En su juventud había participado activamente en la oposición al régimen creado por el general Franco, primero en el Frente de Liberación Popular -coalición activa, sobre todo, en el mundo estudiantil, de muy distintas militancias junto a independientes- y, después, en el Partido Socialista Unificado de Cataluña (comunista).

Condenado a tres años de cárcel en un consejo de guerra en 1962, su actividad profesional no se regularizó hasta formar parte poco después -y hasta su desaparición- del equipo editorial de mayor relevancia de la oposición "tolerada" en la España de aquellos años: la revista "Triunfo". En esta publicación, Vázquez Montalbán desarrolló un estilo mordaz y brillante, ameno, penetrante y vitriólico, de cuya etapa quedan publicadas como libros series de artículos y ensayos como Crónica sentimental de España o Manifiesto subnormal.

Andanzas y desventuras de Pepe Carvalho
El personaje que le haría conocido internacionalmente como novelista no aparece hasta la década de los setenta, con Tatuaje (1974): se trata de Pepe Carvalho, un peculiar detective -gallego socarrón y bon vivant afincado en Barcelona, gastrónomo impenitente y no menos pertinaz soltero- siempre acompañado de su fiel criado "Biscuter". Los mares del sur, Premio Planeta 1979 y Prix Internacional de Littérature Policienne (París 1981) consagran definitivamente a su personaje, cuyas hazañas serían traducidas a varias lenguas, a la que siguieron Los pájaros de Bangkok -seleccionada para el Premio Nacional de Literatura 1983- y una larga secuencia, entre las que una buena parte han sido llevadas al cine o al teatro. En marzo de 1990 presentó la novela Galindez, basada en la vida del exiliado vasco Jesús de Galindez Suárez, que fue asesinado en Nueva York por sicarios del dictador dominicano Trujillo. En 1991 publicó su sexto libro de poemas titulado Pero el viajero que huye, trabajo con el que cerraba el ciclo poético reunido en Memoria y deseo, su obra poética completa iniciada con Una educación sentimental veinticinco años antes. Se dedicó a la novela policiaca porque, decía, "toda la literatura se divide en novelas policiacas y novelas de amor". Quizá por eso creó al detective Pepe Carvalho, protagonista de un ciclo que ha conseguido universalizarlo a partir de Los mares del Sur (Premio Planeta 1979 y Prix International de Littérature Policière 1981, París).

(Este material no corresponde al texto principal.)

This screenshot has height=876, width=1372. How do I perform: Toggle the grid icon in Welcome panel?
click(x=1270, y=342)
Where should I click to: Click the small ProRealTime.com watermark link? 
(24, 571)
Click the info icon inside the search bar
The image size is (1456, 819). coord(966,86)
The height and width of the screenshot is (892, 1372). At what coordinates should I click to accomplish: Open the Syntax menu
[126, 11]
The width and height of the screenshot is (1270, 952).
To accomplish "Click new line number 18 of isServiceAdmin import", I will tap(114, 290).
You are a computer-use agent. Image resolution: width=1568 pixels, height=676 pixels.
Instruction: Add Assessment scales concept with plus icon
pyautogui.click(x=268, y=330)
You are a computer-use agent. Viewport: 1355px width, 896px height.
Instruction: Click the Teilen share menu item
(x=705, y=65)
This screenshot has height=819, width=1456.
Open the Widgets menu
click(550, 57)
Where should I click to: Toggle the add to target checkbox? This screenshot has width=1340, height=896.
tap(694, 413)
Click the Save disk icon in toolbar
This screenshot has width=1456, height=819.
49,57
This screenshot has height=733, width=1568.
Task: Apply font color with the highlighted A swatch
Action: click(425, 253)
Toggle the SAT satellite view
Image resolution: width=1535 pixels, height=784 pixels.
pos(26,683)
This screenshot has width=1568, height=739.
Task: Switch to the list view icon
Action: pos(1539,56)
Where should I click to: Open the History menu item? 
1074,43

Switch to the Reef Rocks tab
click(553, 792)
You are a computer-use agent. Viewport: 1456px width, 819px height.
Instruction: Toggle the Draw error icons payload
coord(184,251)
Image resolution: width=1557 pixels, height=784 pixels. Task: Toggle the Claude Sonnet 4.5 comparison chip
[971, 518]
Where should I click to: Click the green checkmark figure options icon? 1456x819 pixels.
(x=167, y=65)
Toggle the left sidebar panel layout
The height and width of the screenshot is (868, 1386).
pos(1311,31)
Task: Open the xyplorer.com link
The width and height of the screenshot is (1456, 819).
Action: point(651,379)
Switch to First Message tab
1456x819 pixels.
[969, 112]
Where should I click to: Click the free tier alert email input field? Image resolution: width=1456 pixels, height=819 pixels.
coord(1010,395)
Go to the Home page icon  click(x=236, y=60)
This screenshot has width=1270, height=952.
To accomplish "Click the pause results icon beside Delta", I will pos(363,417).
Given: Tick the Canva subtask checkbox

El propio Vázquez Montalbán explicaba así su éxito: Yo creo que ha tenido éxito internacional por un motivo, y es porque no solamente ha reflejado la transición española, sino una transición en un sentido más amplio. Es un hombre que reproduce la atmósfera de los años sesenta, que habían creado unas grandes expectativas de cambio ecológico, los hippies, la droga anticonceptiva, la libertad en todos los sentidos, revoluciones blandas, revoluciones líricas. Y esta especie de desesperanza finisecular, en la que todo el mundo tiene miedo a perder el trabajo, a enfermar de sida, ese miedo a la libertad que han sabido inculcar perfectamente mediante mecanismos de carácter represivo desde el Papa de Roma hasta los manipuladores de los mercados de trabajo. Carvalho ha reflejado todo eso en sus novelas, por eso yo creo que su discurso puede ser entendible en Atenas o en muchos otros lugares".